- Action item -
Show all lines of the listing that hold the word "grid".

- Extracted information -
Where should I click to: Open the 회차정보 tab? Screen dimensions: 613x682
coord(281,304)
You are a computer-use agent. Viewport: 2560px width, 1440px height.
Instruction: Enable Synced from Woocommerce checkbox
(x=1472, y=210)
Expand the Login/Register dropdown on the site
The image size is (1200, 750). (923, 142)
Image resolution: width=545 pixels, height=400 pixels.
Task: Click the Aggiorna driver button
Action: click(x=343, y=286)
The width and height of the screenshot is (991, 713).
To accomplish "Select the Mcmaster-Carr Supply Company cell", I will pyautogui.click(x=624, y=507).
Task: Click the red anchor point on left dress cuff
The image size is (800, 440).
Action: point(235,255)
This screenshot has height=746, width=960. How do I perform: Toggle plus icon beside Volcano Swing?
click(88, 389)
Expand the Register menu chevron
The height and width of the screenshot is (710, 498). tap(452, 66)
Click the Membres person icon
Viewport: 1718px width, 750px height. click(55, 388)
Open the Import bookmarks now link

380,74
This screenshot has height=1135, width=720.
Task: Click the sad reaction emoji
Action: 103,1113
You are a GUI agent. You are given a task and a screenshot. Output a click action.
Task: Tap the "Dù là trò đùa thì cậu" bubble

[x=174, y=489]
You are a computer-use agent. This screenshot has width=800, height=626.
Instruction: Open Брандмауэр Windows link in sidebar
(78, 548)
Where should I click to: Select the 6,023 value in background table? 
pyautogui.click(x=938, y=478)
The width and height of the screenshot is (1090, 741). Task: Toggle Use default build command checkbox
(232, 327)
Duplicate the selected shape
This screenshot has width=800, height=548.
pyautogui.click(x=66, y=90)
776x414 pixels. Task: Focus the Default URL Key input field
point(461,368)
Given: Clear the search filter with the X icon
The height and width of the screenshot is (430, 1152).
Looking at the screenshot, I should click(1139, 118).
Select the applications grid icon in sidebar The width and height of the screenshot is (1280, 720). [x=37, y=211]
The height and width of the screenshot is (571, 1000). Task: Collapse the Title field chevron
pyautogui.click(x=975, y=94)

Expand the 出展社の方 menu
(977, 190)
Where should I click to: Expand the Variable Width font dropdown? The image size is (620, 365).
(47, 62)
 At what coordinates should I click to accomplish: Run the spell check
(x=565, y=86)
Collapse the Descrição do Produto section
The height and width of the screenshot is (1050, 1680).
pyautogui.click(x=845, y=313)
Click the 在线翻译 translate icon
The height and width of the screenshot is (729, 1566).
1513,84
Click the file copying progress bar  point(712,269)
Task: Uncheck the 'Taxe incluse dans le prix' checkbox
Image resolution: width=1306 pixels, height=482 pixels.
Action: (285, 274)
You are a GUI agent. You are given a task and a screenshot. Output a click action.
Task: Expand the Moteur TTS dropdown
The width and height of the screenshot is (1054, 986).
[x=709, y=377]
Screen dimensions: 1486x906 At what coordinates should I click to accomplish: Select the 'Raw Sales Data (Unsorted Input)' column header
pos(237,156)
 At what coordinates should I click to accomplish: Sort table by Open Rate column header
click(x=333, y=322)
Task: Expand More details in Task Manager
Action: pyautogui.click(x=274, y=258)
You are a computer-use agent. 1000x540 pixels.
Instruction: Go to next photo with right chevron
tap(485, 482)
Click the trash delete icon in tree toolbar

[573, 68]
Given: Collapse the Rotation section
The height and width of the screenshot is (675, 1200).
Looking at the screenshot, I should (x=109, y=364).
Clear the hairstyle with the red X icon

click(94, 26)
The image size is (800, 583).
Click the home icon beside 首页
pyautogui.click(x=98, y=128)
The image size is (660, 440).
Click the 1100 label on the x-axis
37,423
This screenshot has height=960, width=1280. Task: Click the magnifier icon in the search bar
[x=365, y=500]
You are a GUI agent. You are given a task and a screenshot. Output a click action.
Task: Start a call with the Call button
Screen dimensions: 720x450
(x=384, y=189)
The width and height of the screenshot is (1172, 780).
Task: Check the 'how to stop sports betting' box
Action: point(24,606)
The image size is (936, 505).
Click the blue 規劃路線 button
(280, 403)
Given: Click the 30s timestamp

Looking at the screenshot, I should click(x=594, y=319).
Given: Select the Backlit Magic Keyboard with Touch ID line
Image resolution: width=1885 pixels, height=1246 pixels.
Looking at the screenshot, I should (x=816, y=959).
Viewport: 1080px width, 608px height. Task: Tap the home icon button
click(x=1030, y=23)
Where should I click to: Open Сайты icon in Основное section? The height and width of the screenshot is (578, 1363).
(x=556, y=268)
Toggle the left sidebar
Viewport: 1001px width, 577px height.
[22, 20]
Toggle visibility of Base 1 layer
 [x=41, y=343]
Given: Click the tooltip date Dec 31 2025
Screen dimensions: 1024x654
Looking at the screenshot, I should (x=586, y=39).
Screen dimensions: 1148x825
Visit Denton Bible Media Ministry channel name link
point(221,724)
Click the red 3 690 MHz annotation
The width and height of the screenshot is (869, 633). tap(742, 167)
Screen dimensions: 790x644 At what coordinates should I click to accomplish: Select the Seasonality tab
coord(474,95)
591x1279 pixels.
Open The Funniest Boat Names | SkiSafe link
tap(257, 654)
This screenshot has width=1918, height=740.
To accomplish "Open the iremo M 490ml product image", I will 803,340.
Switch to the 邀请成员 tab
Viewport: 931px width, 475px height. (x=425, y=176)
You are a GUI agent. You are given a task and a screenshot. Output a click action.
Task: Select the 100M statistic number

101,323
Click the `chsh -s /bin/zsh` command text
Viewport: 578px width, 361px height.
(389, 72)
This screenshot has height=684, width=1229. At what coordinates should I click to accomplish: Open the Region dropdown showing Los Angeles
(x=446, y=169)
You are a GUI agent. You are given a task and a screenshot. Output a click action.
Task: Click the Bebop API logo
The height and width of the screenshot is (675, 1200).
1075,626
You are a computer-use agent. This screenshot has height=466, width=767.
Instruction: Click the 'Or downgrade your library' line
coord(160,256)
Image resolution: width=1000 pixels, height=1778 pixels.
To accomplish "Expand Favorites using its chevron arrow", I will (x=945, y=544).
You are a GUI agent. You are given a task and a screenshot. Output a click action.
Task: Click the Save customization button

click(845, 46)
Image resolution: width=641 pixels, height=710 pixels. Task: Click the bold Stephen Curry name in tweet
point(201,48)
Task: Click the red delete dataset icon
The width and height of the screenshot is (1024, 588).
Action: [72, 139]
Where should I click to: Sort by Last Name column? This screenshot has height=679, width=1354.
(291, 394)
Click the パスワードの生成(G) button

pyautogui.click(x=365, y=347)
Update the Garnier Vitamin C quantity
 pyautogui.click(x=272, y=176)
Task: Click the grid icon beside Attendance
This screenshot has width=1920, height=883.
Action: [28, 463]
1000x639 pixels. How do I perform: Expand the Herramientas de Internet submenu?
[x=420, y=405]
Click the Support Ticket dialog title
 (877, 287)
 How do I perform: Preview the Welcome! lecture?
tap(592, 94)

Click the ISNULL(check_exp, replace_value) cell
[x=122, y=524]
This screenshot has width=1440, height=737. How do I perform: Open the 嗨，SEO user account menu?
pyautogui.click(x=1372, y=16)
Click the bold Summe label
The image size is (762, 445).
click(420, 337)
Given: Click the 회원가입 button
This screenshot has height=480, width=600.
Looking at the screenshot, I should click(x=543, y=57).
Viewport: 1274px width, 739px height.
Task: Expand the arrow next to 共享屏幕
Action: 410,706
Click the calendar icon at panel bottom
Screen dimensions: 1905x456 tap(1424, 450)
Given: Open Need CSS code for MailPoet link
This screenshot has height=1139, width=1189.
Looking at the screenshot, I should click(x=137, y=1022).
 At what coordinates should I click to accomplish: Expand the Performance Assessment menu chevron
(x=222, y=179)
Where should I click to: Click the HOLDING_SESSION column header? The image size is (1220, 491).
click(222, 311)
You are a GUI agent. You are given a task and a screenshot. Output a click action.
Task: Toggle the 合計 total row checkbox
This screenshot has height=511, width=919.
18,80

- Output of the task -
Select the applications grid icon in sidebar The width and height of the screenshot is (1280, 720). [x=37, y=211]
Task: Click the grid icon beside Attendance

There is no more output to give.